# Memory Lane fall???



## 100bikes (May 20, 2021)

Unfortunately, I couldn't make it to ML spring swap.

Is there going to be a fall event this year?
Date planned?

rusty


----------



## lilchik17750 (May 20, 2021)

Hi Rusty,
It's looking like Sept. 23-26, 2021. We'll get a flyer out soon. You missed a fantastic Spring Swap! Thanks to all that came. Officially we had 161 vendors.

Lisa
From the Ole Memory Lane Classics


----------



## Maskadeo (May 20, 2021)

Best swap in years! I think everybody walked away with some good stuff, and caught up with some old friends!


----------



## John G04 (May 20, 2021)

Hmmm memory lane same days as copake?


----------



## catfish (May 20, 2021)

lilchik17750 said:


> Hi Rusty,
> It's looking like Sept. 23-26, 2021. We'll get a flyer out soon. You missed a fantastic Spring Swap! Thanks to all that came.
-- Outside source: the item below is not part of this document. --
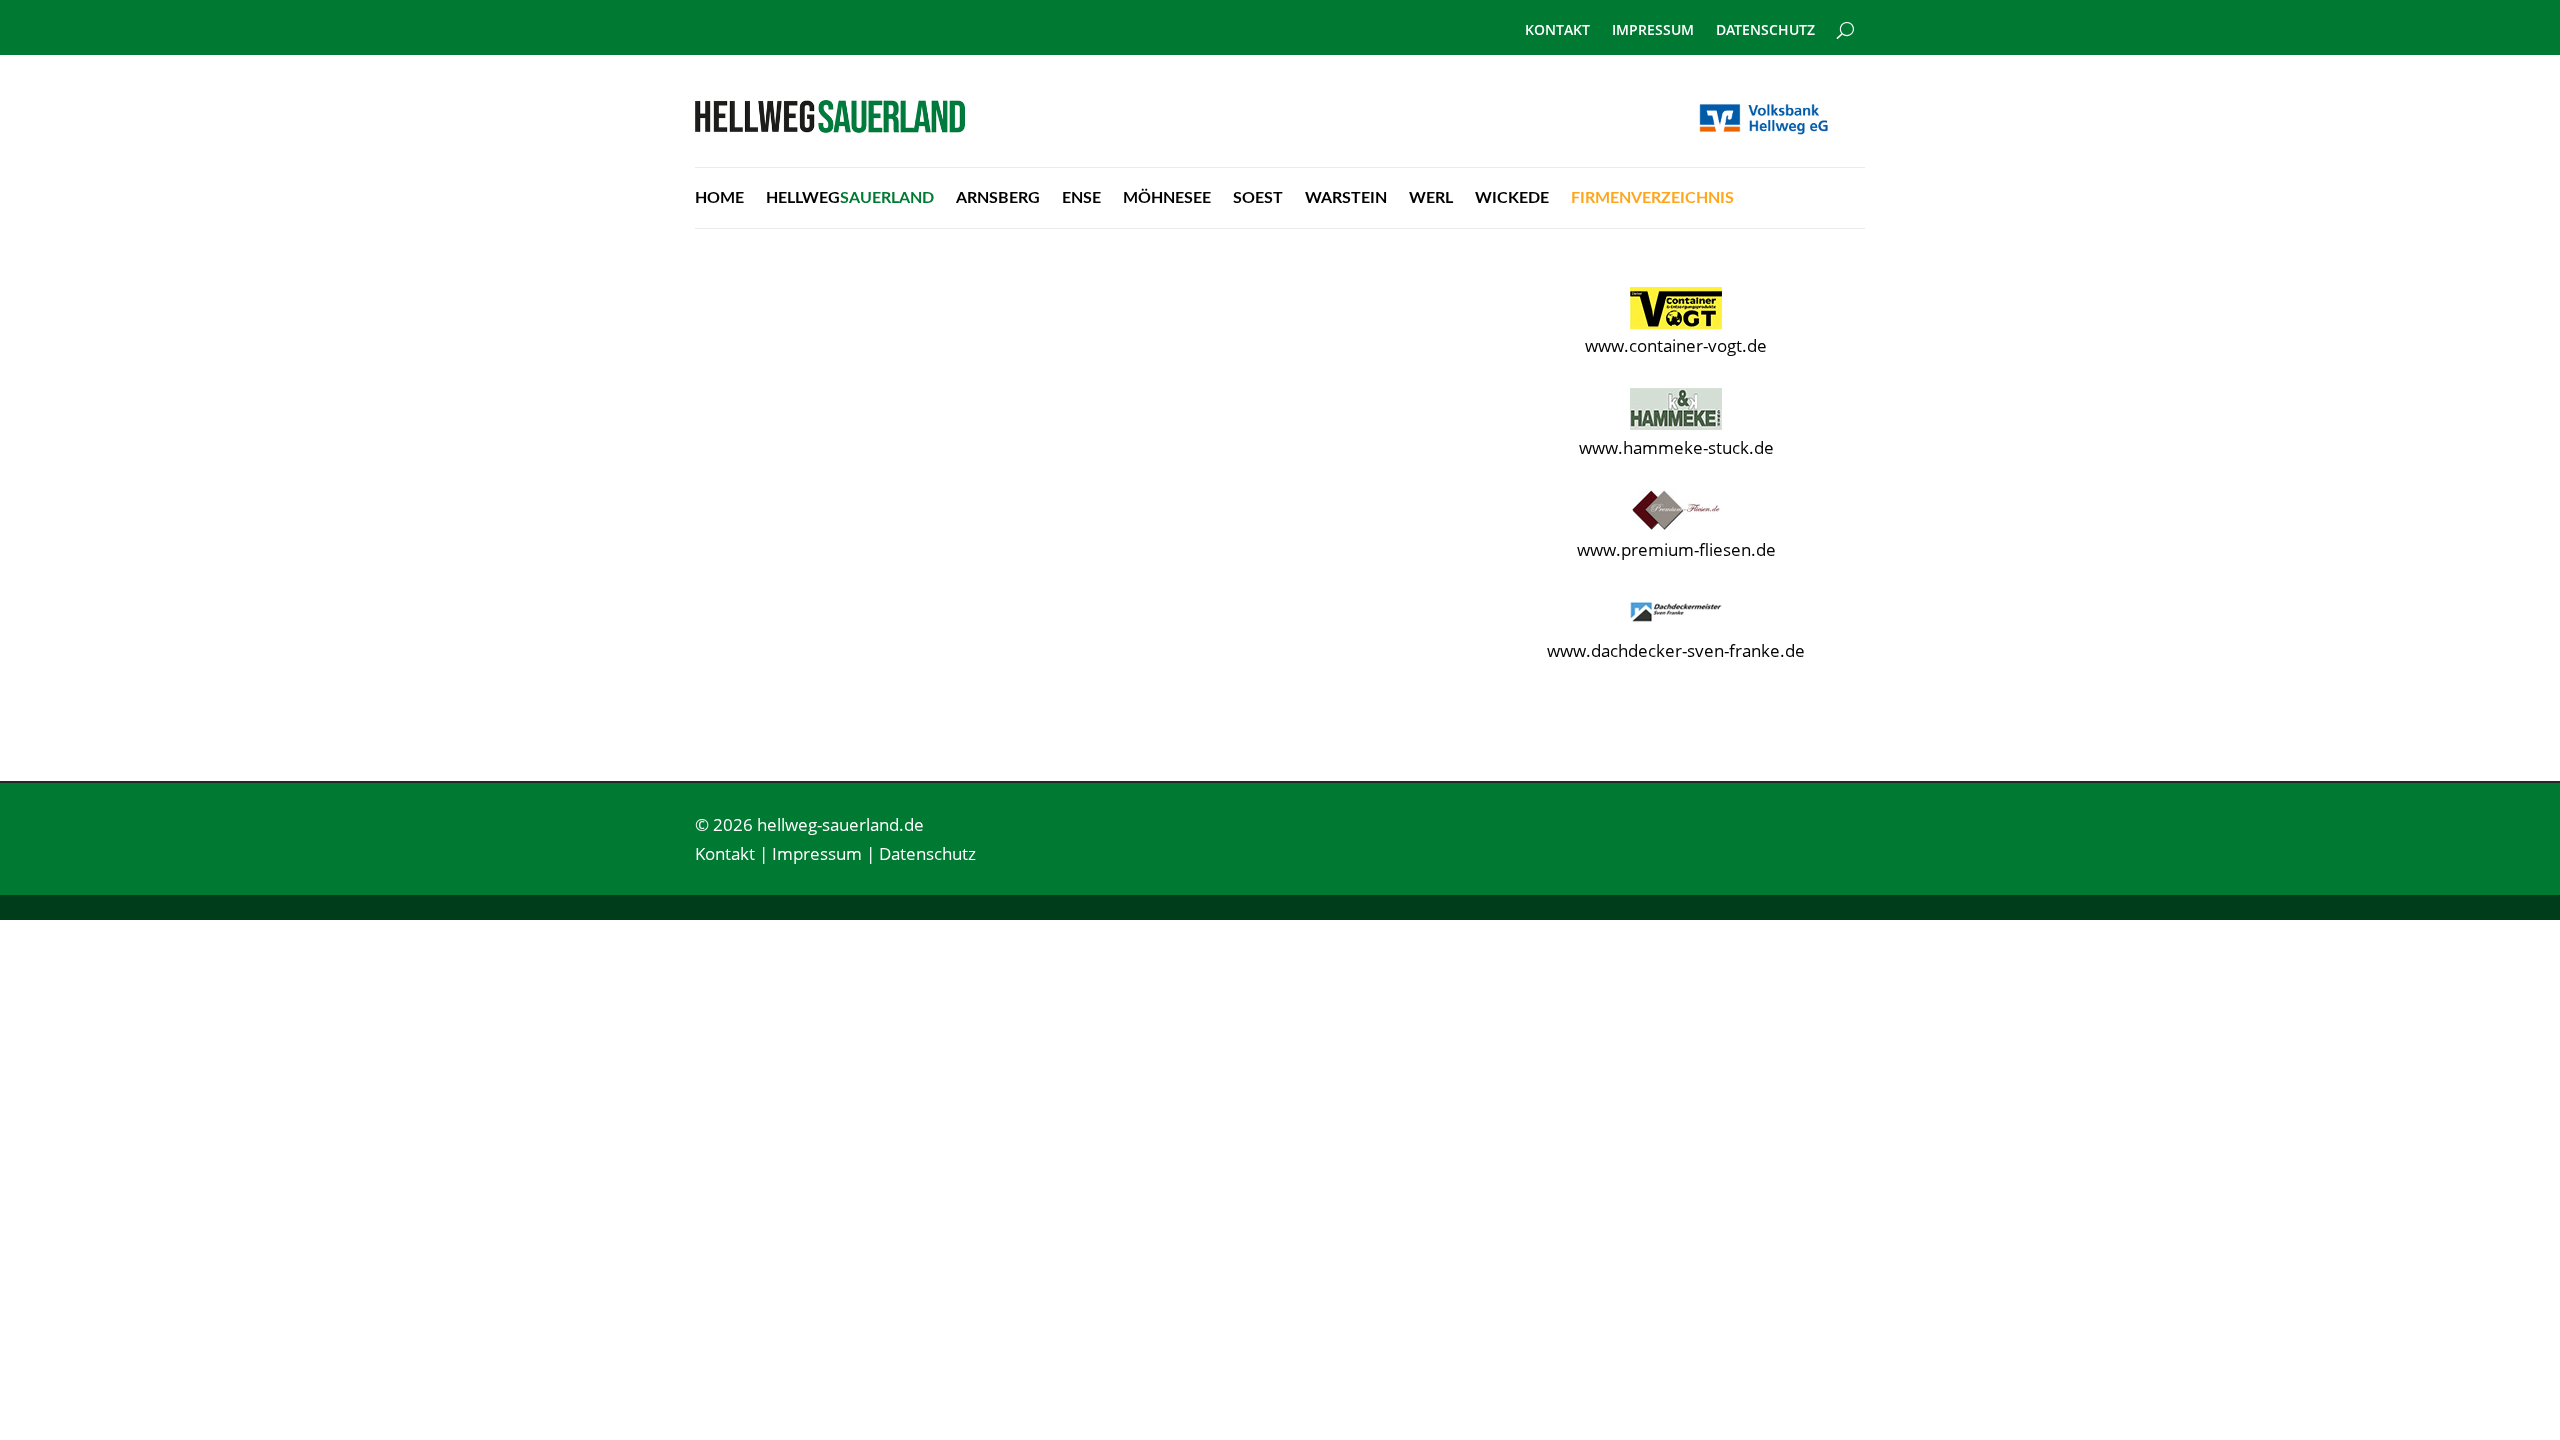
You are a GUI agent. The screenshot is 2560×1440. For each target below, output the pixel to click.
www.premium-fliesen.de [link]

Officially we had 161 vendors.
> 
> Lisa
> From the Ole Memory Lane Classics




Lisa,   It was an incredible show !!! And it is a great location !!! Thanks for all the hard work you and Jerry did to make it happen. 

   Catfish


----------



## lilchik17750 (May 20, 2021)

Catfish......it takes each and every one of us to make it a success! Thank you for coming!! Lisa


----------



## catfish (May 20, 2021)

lilchik17750 said:


> Catfish......it takes each and every one of us to make it a success! Thank you for coming!! Lisa




Lisa, you are very welcome  I look forward to next year.   Catfish


----------